The European Union and the Faroe Islands have come to an agreement to settle a herring dispute, with the EU ready to drop sanctions it had imposed on the northeast Atlantic island nation.
Last year, the Faroe Islands took the matter to the World Trade Organization (WTO), claiming that the EU had no right to ban countries from importing herring from the island group.
The dispute began when the Faroe Islands defied the herring quotas set by the EU, with the latter then accusing the autonomous Danish province of “massive overfishing”. However, Maria Damanaki, the EU’s maritime affairs commissioner, announced that the Faroese had said they will end their “unsustainable herring fishery” in the northeast Atlantic and drop their WTO complaint against the EU.
In return, Brussels has agreed to bring an end to the import ban and other measures brought against the Faroese, revealed Damanaki.
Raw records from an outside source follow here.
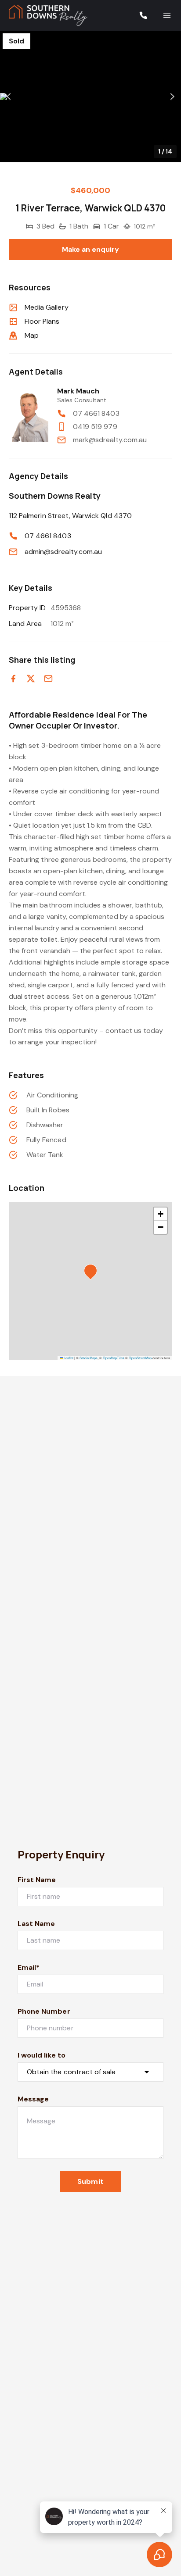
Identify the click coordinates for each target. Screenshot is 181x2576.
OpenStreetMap (140, 1357)
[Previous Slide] (8, 96)
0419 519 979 (95, 426)
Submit (90, 2181)
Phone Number (44, 2011)
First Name (37, 1879)
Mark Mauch (78, 391)
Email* (29, 1967)
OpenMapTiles (113, 1357)
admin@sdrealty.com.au (63, 551)
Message (33, 2099)
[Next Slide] (172, 96)
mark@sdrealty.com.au (110, 439)
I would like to (41, 2055)
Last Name (36, 1923)
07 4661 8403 (96, 413)
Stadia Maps (89, 1357)
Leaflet (68, 1357)
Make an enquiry (90, 249)
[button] (90, 96)
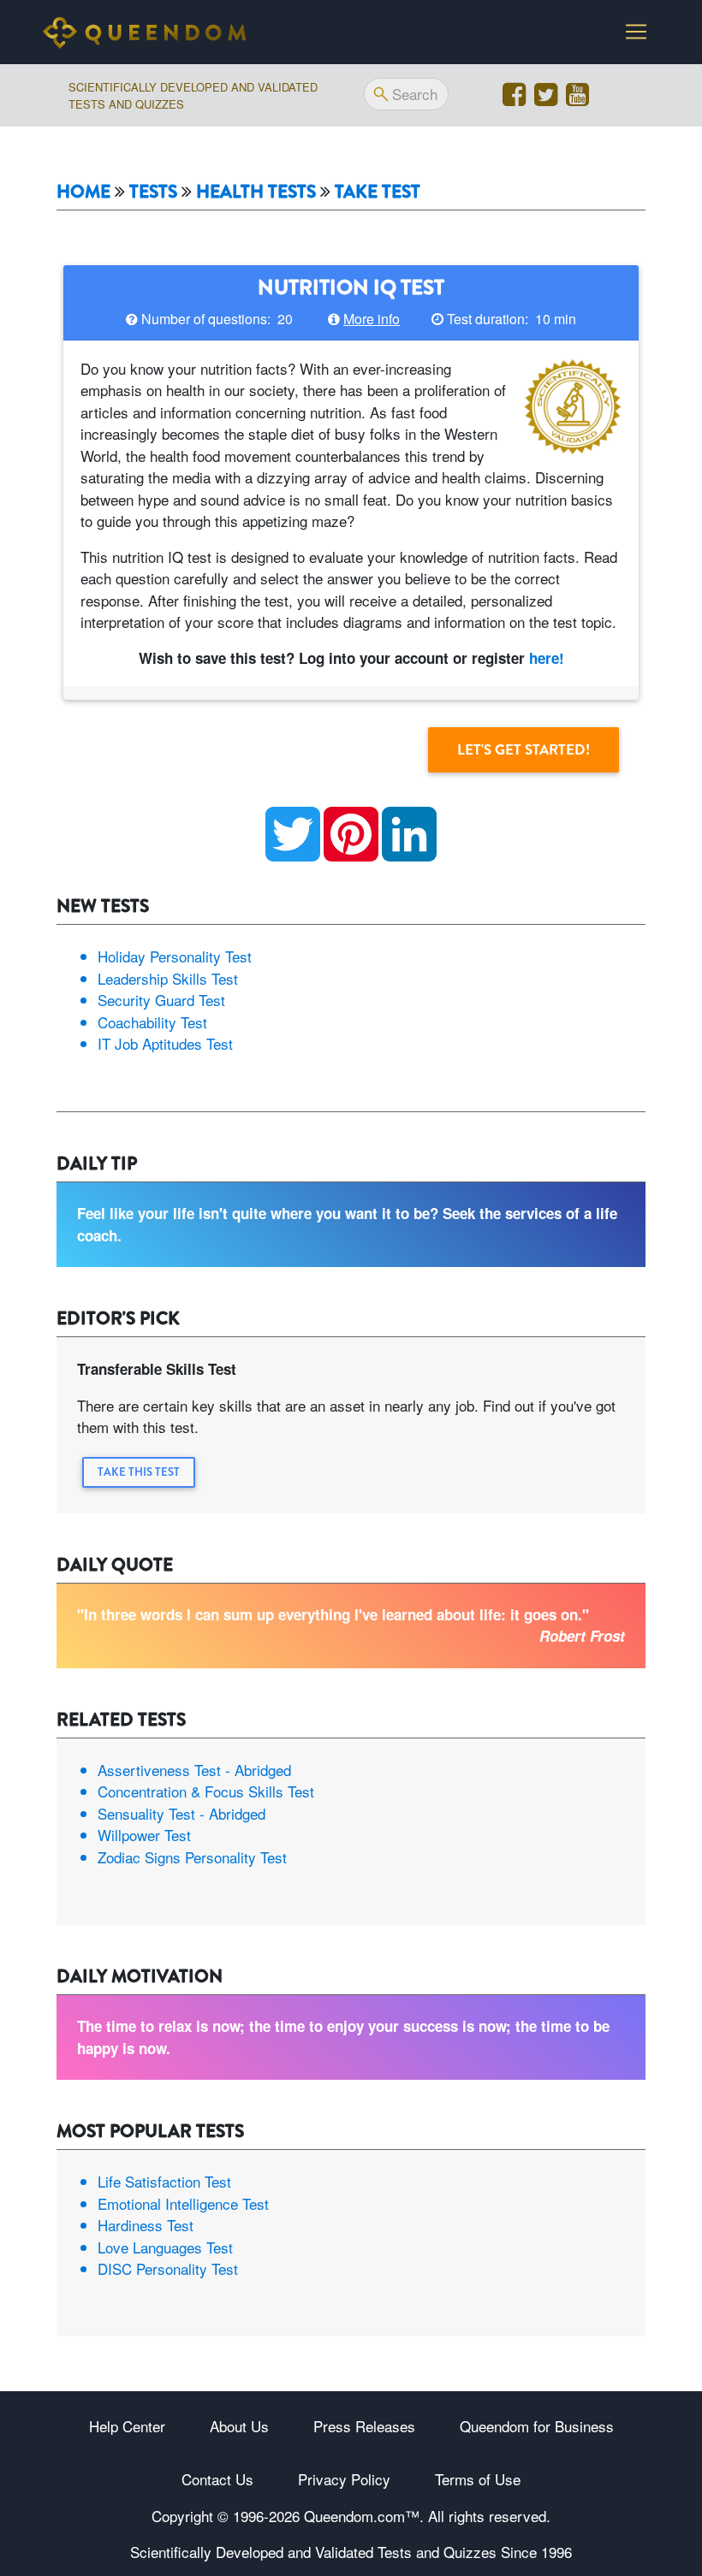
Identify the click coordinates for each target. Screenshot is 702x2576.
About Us (239, 2426)
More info (371, 319)
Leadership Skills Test (168, 978)
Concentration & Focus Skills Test (206, 1791)
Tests (153, 192)
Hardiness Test (145, 2224)
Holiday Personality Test (175, 956)
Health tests (256, 192)
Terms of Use (478, 2479)
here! (546, 658)
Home (83, 192)
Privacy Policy (344, 2479)
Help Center (127, 2426)
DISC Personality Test (168, 2268)
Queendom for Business (537, 2426)
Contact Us (217, 2479)
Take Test (377, 192)
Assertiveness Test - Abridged (194, 1769)
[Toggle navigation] (636, 31)
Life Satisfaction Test (164, 2181)
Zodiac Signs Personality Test (192, 1857)
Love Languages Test (165, 2247)
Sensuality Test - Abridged (181, 1813)
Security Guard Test (161, 999)
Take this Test (139, 1472)
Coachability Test (152, 1022)
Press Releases (364, 2426)
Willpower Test (144, 1834)
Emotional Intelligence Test (183, 2203)
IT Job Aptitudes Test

She added that she was satisfied the herring dispute could finally be regarded as a thing of the past.
Disputes over quotas have intensified in recent years as fish species have begun migrating further north as a result of rising sea temperatures. In March, the EU agreed a similar deal with the Faroe Islands and Norway after a four-year dispute over mackerel quotas and how best to ensure the fishery was sustainable.
In 2010, the Faroe Islands unilaterally raised its quotas, resulting in the EU accusing it of overfishing of herring and banning its 28 member states from importing herring and mackerel from the island group. It also prohibited some of the Faroese’s fishing vessels from docking at ports within the EU.